Sentry also allows one to set different privileges for SELECT, INSERT, and TRANSFORM statements and for creating and modifying schemas. It even makes multi-tenant administration available for Hadoop, so separate policies can be maintained by separate admins for databases and schemas.
Although the project is still in incubation, it promises to work right out of the box with Apache Hive and Cloudera Impala. Apache Sentry is a part of the Project Rhino initiative but still deserves focus in its own right.
Formerly known as Apache Argus, Apache Ranger overlaps with Apache Sentry since it also deals with authorization and permissions. It adds an authorization layer to Hive, HBase, and Knox, and they claim that it has an advantage over Sentry since it includes column-level permissions in Hive.
Originally, this product was called Secure XA, but it was recently acquired by Hortonworks and then open-sourced.
Apache Accumulo is not a security project per se but a distributed key/value store that is based on Google’s BigTable and built on top of Apache Hadoop, ZoeKeeper, and Thrift.
Nonetheless, Accumulo includes authorization at the cell level. Therefore, highly specified access to the data can be granted or restricted at the highest resolution possible: per user and per key/value cell. Surprisingly, Accumulo was originally created and contributed to Apache by the NSA.
Project Rhino is an initiative to bring Hadoop’s security up to par by contributing code directly to the relevant Apache projects.
This initiative, which is led by Intel, views Hadoop as a full stack solution that also includes projects such as ZooKeeper, Hive, Oozie, etc., and wishes to improve security for all of them.

## What is asked
1. Output the Hadoop security passage word for word, everything from "Formerly known as" down to "and then open-sourced.".
2. Go on with the passage on Hadoop security projects from the point where it stops.
The listing after this is separate material.

## Data lines

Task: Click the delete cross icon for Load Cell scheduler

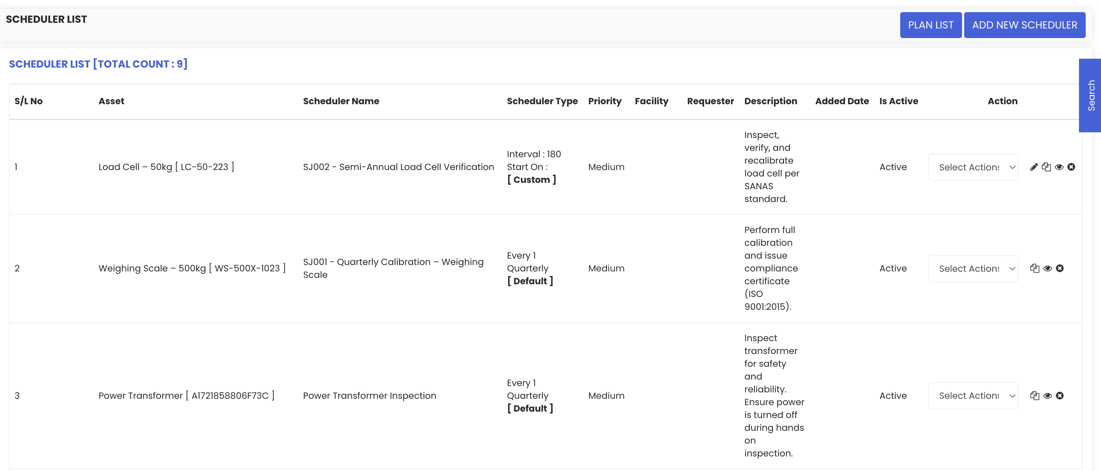Action: 1071,167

## Answers to each task
1.
Formerly known as Apache Argus, Apache Ranger overlaps with Apache Sentry since it also deals with authorization and permissions. It adds an authorization layer to Hive, HBase, and Knox, and they claim that it has an advantage over Sentry since it includes column-level permissions in Hive.
Originally, this product was called Secure XA, but it was recently acquired by Hortonworks and then open-sourced.

2.
Some of Project Rhino’s goals are to add support for encryption and key management, create a common authorization framework for Hadoop, add single sign-on and token-based authentication, extend HBase support for ACLs up to the cell level, and improve audit logging. Basically, it aims to add all the security features that are missing from Hadoop. Sounds pretty sweet.
Extending HBase support for ACLs down to the cell level has already been achieved, and with Intel backing the project, we will surely see more tasks marked off their to-do list.
Several projects aim to strengthen Hadoop’s security:
- Apache Knox Gateway—secure REST API gateway for Hadoop with authorization and authentication
- Apache Sentry—Hadoop data and metadata authorization
- Apache Ranger—similar to Apache Sentry
- Apache Accumulo—NoSQL key/value store with cell-level authorization
- Project Rhino—general initiative to improve Hadoop security by contributing code to the entire stack
Whether you decide to use any of these projects or not, we are surely on the way to a more secure Hadoop and increased adoption in the enterprise.